Não sou apologista da existência frugal, nem defendo a fuga para as marcas brancas de tudo. Mas daí até consumir todo e qualquer artigo que a Apple decida parir como se fosse a salvação do purgatório, calma. Não nos sairá demasiado cara esta necessidade de consumir qualquer i-cena que se nos apresente? Aos consumidores compulsivos da maçã, obrigo-me a perguntar: crise, qual crise?
Engraçado como estamos em crise mas olhamos à volta e vemos uma média de 1 MacBook, 1 iPad e 1,5 iPhones por cabeça. Vejo as pessoas a consumir estes bonitos artigos de design com urgência, sofreguidão, como se de bens de primeira necessidade se tratasse.

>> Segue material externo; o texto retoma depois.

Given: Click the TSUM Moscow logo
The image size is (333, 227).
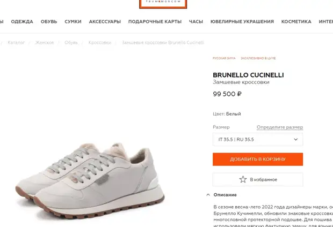Looking at the screenshot, I should click(x=163, y=4).
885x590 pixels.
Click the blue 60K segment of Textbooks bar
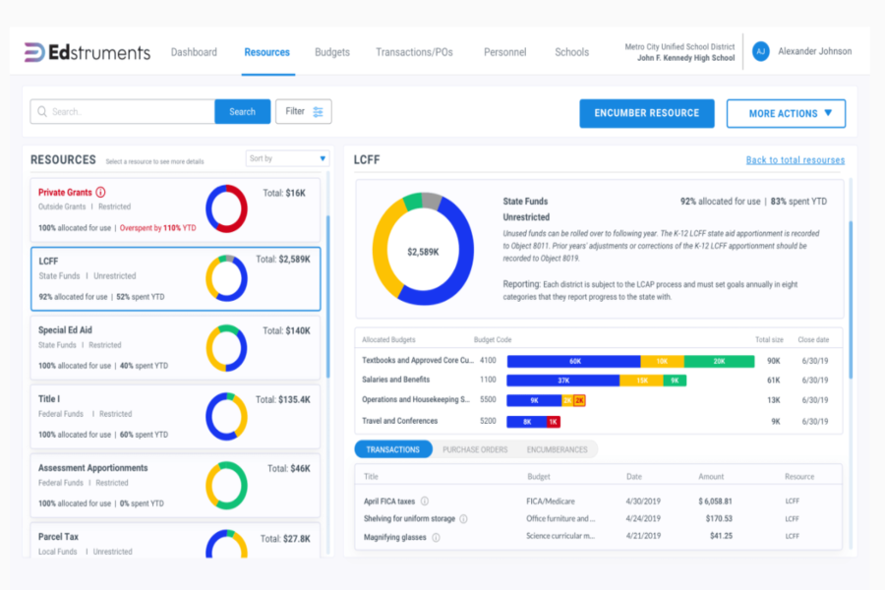pyautogui.click(x=573, y=361)
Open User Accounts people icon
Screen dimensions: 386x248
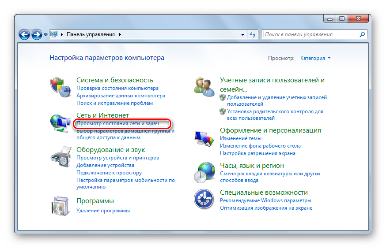click(x=204, y=86)
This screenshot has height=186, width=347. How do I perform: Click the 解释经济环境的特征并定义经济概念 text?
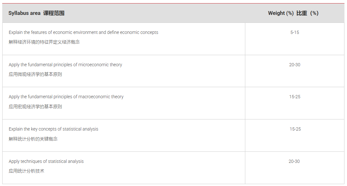pyautogui.click(x=44, y=42)
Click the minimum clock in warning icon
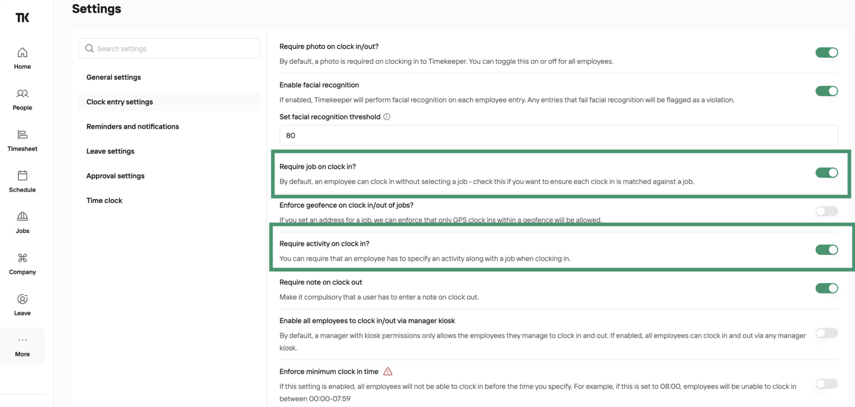The image size is (855, 407). [x=388, y=371]
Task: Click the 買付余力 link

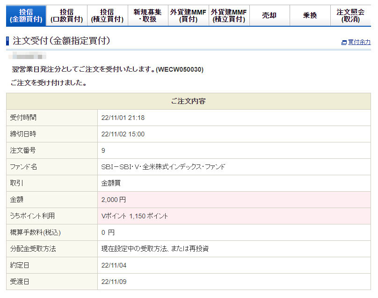Action: (359, 42)
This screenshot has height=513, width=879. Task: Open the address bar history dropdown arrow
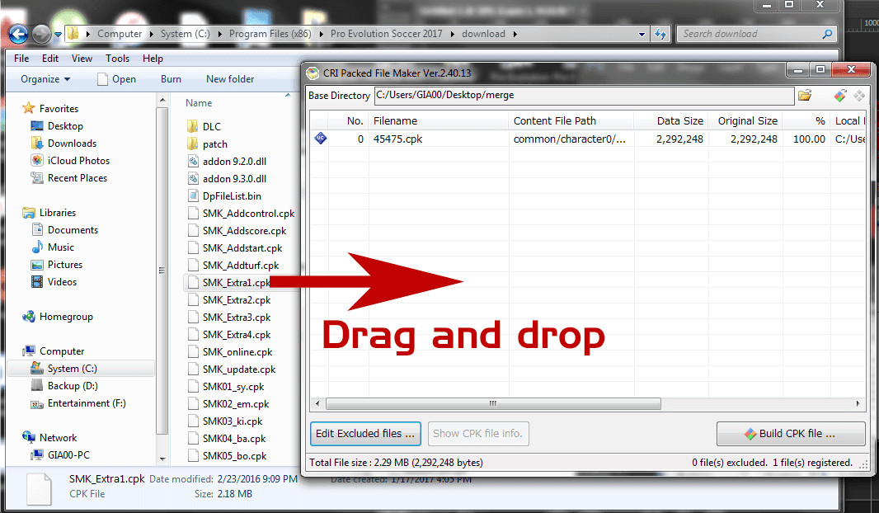click(x=642, y=34)
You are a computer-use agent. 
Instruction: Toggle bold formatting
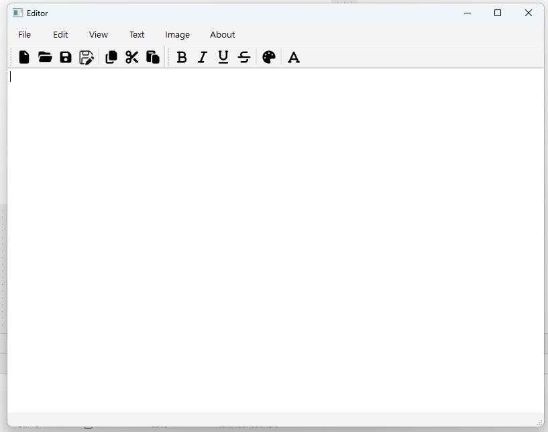[182, 58]
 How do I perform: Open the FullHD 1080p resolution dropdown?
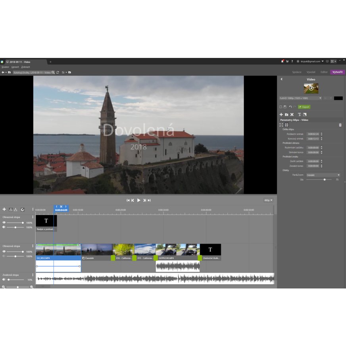pyautogui.click(x=300, y=98)
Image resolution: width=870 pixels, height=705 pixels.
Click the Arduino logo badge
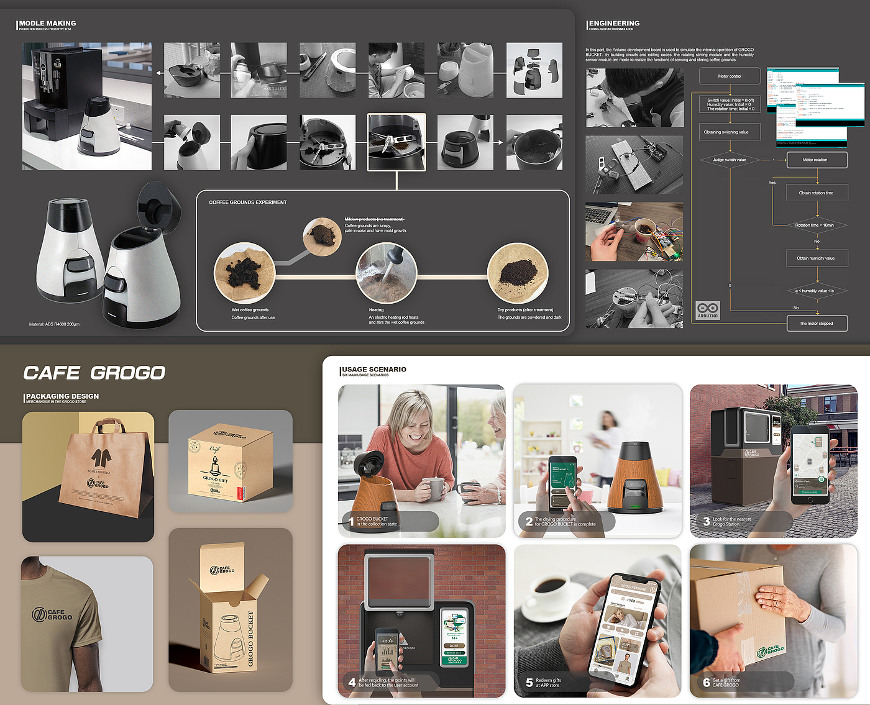pyautogui.click(x=707, y=310)
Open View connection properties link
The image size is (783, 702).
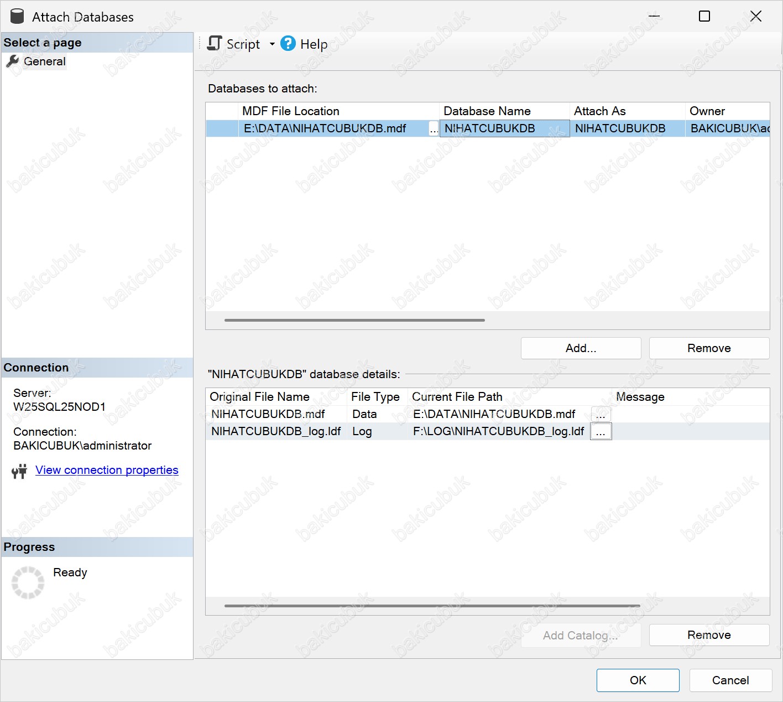pos(107,470)
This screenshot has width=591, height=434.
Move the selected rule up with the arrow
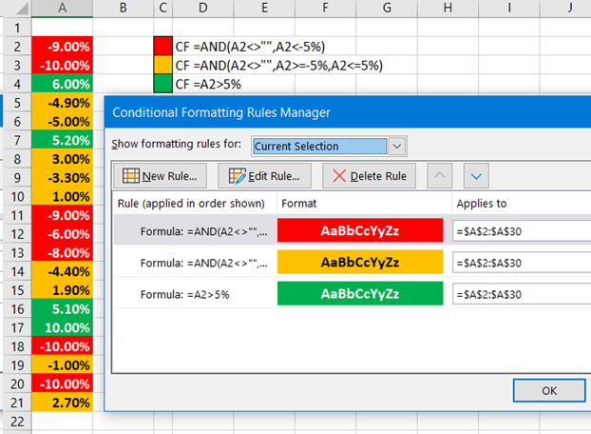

Entre os consumidores estão amigos meus que eu sei que contam os tostões no fim do mês. E eu pergunto: oi? E eles respondem: “Ah mas a Apple é mais amiga do utilizador”, “Ah mas a Apple processa melhor o AutoCAD”, “Ah mas a câmara da Apple é melhor” – há justificações para o freguês de qualquer ofício, todas a puxar para o fraquinho, porque na realidade a verdade é só uma: a Apple é mais cool. É trendy. É sexy. É amiga do utilizador, sim senhor, mas por contágio na transferência de coolness, trendiness e sexyness.
É o Prozac dos consumidores de tecnologia, só que em placebo e com dois efeitos secundários recorrentes após a compra: a bancarrota e tonturas, derivado de se estar habituado ao Windows e ter de se dançar a lambada cada vez que se procura alguma coisa.
Não sou apologista da existência frugal, nem defendo a fuga para as marcas brancas de TUDO, porque afinal a economia tem de desenferrujar, é importante dar saúde ao poder de compra, encher a carteira de recibos até não conseguirmos fechar, não digo que não. Mas daí até consumir todo e qualquer artigo que a Apple decida parir como se fosse a salvação do purgatório, calma. Em tempos de crise, a maçã de Steve Jobs é a kriptonite da frugalidade. A marca é de tal forma coerciva que chegará o dia em que inventa uma edição limitada de, sei lá, chanatos de esponja daqueles com velcro que fazem rack rack, e pimba, recorde de vendas, tudo a chinelar faça sol faça chuva.
Há que ver os produtos da Apple como são: caros. Mais caros do que os outros. E depois há o IPad, aquele híbrido que não é PC nem smartphone mas fica ali naquela miríade que não molha nem desmolha, diz que “dá para tudo” mas não é tão pequeno que caiba no bolso nem tão grande que corra o Autocad. Na realidade não vem responder a nenhuma necessidade nova e “crítica” da vida humana, mais bem fosse um tablet de Milka para as cachopas com menstruação. É apenas mais um ecrã com pernas, friendly mas exclusivo, na moda mas “alternativo”, com design universalmente consumido mas ironicamente “único”.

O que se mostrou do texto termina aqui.